Damascus

“Story of a City”

There was a blue city
That dreamt of foreigners
Wandering around and spending their money
Day after day

But it became a black city
Despising strangers
With their rifles’ muzzles
Making the rounds of its cafés.

-Samih Al-Qasim

I was going to write a blog entry somehow concerned about how I’ve walked 470 miles on the Appalachian Trail to Damascus, Virginia. Usually when I need ideas, things to spark creativity in one way or the other, I listen to music, read a page from a book, or pull up the search bar on Google and type in a keyword and poke around the results. I opted for the later this time, and I typed the word “Damascus” into Google, and this is a blog post about that.

The first sentence for the Wikipedia entry on “Damascus” reads: Damascus is the capital and likely the largest city of Syria, following the decline in population of Aleppo due to the ongoing battle for the city.” We, inhabitants of the first world in the digital age, don’t know precisely what Damascus is. It’s likely that Damascus is now the largest city in Syria. Likely. 

Damascus, Syria

 

Any college student can tell you that they know Wikipedia is not a credible source in the academic sense. It should not be used in essays or papers due to the fact that it can essentially be altered by anyone. However, having been a college student, a graduate student, and the teacher of record for six sections of freshman English, I can personally attest that everyone in academia also Wikipedia as a quick source of facts–check the spelling, the dates of an event, a little background information on an author. The fastest and most accessible compendium of human knowledge, held together with duct tape and wifi, available in a myriad of languages. We trust that of the millions of people on Internet and of those who approve or verify new alterations, someone would have caught a grievous fabrication…such as changing the entry on Gary Johnson to read: was a female British pop singer from the 1960s who tragically died in a pickup game of bike polo match. Such as saying that we don’t actually know if Damascus is the largest city in Syria, what numbers have died in Aleppo, of how many have fled that city, what war does to a country, to a people.

Damascus

I’ve never actually read a Wikipedia entry that expressed uncertainty. I’ve read ones which qualify it, giving ranges or estimations: “The Cretaceous-Paleogene extinction event was a mass extinction approximately 65 millions years ago.” Even this though assumes a level of certainty. But I don’t think I’ve ever seen the word “likely” in the first sentence of a Wikipedia article. I guess that I, like so many, assumed that some things, most things, things that deal with the tangible everyday world at least, we just know.

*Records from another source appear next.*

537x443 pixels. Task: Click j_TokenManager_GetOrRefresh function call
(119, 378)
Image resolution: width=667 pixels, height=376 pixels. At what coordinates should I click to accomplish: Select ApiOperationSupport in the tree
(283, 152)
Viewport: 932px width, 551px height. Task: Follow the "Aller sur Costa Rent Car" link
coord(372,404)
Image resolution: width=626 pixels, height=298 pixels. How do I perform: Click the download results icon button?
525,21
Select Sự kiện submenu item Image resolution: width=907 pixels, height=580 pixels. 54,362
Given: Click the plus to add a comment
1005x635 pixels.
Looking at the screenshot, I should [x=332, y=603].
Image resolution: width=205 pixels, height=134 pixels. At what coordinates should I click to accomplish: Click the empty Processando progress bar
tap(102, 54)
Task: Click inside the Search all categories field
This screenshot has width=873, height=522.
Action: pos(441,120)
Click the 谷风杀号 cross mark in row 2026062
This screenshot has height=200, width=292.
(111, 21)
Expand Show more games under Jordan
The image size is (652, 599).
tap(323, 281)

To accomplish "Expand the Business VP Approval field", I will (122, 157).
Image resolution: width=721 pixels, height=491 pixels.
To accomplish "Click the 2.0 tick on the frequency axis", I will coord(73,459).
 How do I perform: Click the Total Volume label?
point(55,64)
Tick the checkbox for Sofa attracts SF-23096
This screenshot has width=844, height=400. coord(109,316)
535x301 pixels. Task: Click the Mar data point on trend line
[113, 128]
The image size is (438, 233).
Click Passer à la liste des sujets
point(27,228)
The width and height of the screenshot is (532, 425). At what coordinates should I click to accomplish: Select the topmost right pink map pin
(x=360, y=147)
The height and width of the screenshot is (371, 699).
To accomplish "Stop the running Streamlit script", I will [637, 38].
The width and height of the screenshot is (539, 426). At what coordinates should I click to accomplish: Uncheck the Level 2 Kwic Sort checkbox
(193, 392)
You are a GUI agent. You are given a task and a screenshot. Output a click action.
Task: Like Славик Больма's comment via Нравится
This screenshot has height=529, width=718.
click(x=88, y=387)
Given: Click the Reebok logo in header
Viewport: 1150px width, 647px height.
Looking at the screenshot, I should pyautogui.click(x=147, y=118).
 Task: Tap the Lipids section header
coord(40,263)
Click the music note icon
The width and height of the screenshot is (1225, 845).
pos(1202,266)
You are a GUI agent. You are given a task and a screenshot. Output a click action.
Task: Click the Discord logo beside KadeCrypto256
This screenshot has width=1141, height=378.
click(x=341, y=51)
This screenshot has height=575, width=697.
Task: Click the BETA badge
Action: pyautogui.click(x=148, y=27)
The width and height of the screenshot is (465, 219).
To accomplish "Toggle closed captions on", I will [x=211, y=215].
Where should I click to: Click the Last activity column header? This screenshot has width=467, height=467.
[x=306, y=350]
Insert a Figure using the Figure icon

And yet here is Damascus, an entire city, the capital city of a country, a city that historically speaking gave definition to the word “city” since cities didn’t really exist–Damascus, think the Conversion of Paul, think that it was founded by Uz, son of Aram, son of Shem, son of Noah. Think that Abrahamic religions might not exist, at least in their present state without this city. Think that Western civilization, if it existed at all, would be noticeably different by its absence from history. And it’s likely the largest city in Syria. That’s what we know about Damascus.